As part of our recent exhibition “350 years of science”, we asked visitors to fill in a card naming their scientific hero. Of a total of 141 responses, sadly only 15 were for women – a meagre 11%. Perhaps this is not entirely surprising, as the Royal Society’s history is heavily skewed in favour of male scientists (we only started electing female Fellows in 1945) – and this blog is also guilty of showing a distinctly male bias in its subject matter too. However, since the ‘forgotten’ women of science have been in the news recently – started by an article by Richard Holmes in the Guardian  and continued by Alice Bell on her blog – I thought this would be a good time to give the ladies a look-in, and see which female scientists our visitors were promoting.

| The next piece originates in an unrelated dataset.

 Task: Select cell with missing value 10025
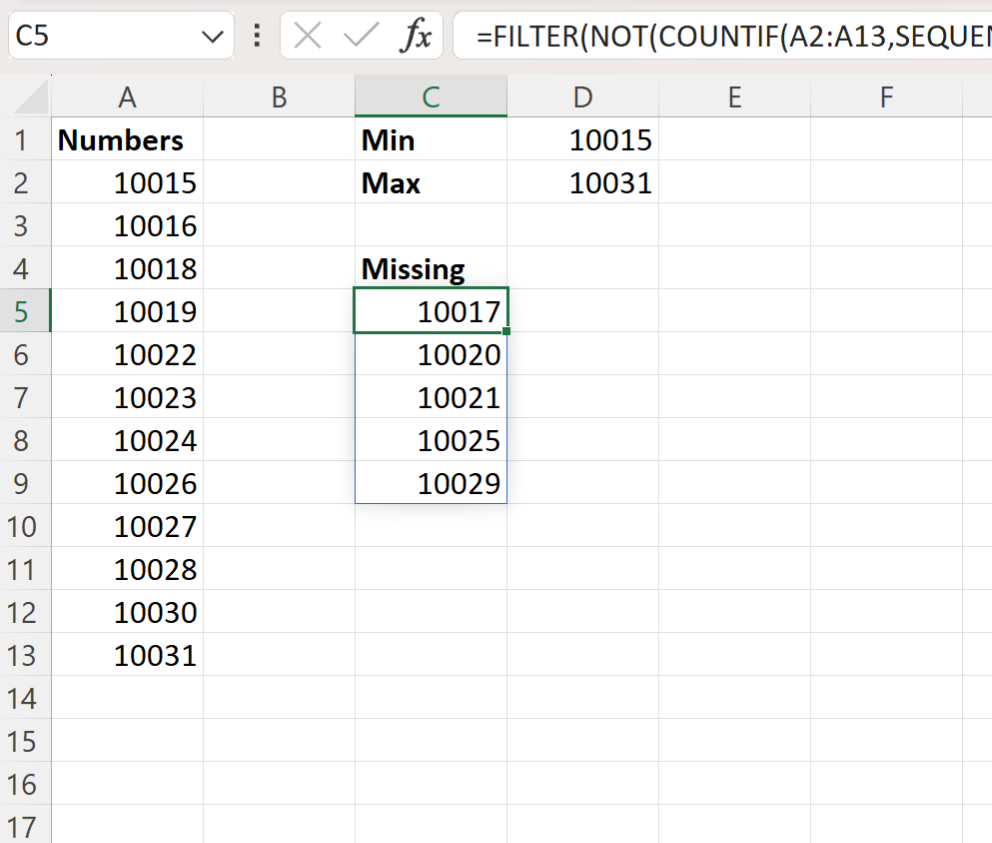pyautogui.click(x=430, y=441)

Perhaps not surprisingly, the names mentioned most frequently were Rosalind Franklin and Marie Curie, with 6 and 3 votes respectively. The other 5 names, with a single vote each, were Caroline Herschel, Emmy Noether, Eunice Brayshaw, Susan Greenfield, and Vera Rubin.

Interestingly, in 1996 Vera Rubin was the second ever female recipient of the Royal Astronomical Society’s Gold medal; the first was Caroline Herschel in 1828.

Even within such a small sample the comments ranged widely, covering ground from moving tribute, “Marie Curie: science cost her everything”, to humorous summary, “Caroline Herschel: number one space chick”. I was also interested to see that historical as well as current names were mentioned.

However, my favourite comment was that left in support of Eunice Brayshaw: “Taught by Rutherford and then taught me physics at school – inspirational, talented and enthusiastic”. I have no idea where Eunice ended up teaching, but it she sounds like she left a real impression, and I’d love to find out more about her. (If you wrote this message and would like to let us know more about her please do get in touch!)

Those of you who are good at maths will have noticed I said there were 15 votes for women, but I’ve only mentioned names for 14 of them. By way of celebrating all the unsung heroines behind the scenes of science, the final vote gave a shout out for “the women who gave birth to all the heroes”!